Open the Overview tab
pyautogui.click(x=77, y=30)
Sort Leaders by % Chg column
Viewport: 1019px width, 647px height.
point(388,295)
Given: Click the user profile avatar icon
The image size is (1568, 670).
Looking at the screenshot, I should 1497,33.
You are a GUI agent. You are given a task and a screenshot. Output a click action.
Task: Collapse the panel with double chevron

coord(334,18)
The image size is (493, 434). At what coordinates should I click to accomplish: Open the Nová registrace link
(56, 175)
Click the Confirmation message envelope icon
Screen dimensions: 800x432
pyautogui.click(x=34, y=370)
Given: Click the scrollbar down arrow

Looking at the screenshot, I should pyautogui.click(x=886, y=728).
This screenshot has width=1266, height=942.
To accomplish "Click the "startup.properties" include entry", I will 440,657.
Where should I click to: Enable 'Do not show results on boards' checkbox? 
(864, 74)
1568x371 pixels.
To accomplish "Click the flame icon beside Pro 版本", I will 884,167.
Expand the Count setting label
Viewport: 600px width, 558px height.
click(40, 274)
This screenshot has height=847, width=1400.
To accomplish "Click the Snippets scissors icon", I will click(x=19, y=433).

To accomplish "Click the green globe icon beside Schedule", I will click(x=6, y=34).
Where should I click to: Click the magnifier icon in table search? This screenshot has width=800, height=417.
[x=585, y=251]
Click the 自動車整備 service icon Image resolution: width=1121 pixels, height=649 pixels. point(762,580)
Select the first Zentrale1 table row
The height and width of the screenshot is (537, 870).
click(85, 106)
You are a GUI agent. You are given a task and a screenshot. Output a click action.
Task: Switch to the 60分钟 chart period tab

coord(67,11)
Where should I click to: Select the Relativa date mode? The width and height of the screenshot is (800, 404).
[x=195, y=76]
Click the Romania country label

-=-=-=-=-

### Prompt
Set every record down again, exactly as given.

### Response
Open the Overview tab
pyautogui.click(x=77, y=30)
Sort Leaders by % Chg column
Viewport: 1019px width, 647px height.
point(388,295)
Given: Click the user profile avatar icon
The image size is (1568, 670).
Looking at the screenshot, I should 1497,33.
You are a GUI agent. You are given a task and a screenshot. Output a click action.
Task: Collapse the panel with double chevron

coord(334,18)
The image size is (493, 434). At what coordinates should I click to accomplish: Open the Nová registrace link
(56, 175)
Click the Confirmation message envelope icon
Screen dimensions: 800x432
pyautogui.click(x=34, y=370)
Given: Click the scrollbar down arrow

Looking at the screenshot, I should pyautogui.click(x=886, y=728).
This screenshot has width=1266, height=942.
To accomplish "Click the "startup.properties" include entry", I will 440,657.
Where should I click to: Enable 'Do not show results on boards' checkbox? 
(864, 74)
1568x371 pixels.
To accomplish "Click the flame icon beside Pro 版本", I will 884,167.
Expand the Count setting label
Viewport: 600px width, 558px height.
click(40, 274)
This screenshot has height=847, width=1400.
To accomplish "Click the Snippets scissors icon", I will click(x=19, y=433).

To accomplish "Click the green globe icon beside Schedule", I will click(x=6, y=34).
Where should I click to: Click the magnifier icon in table search? This screenshot has width=800, height=417.
[x=585, y=251]
Click the 自動車整備 service icon Image resolution: width=1121 pixels, height=649 pixels. point(762,580)
Select the first Zentrale1 table row
The height and width of the screenshot is (537, 870).
click(85, 106)
You are a GUI agent. You are given a task and a screenshot. Output a click action.
Task: Switch to the 60分钟 chart period tab

coord(67,11)
Where should I click to: Select the Relativa date mode? The width and height of the screenshot is (800, 404).
[x=195, y=76]
Click the Romania country label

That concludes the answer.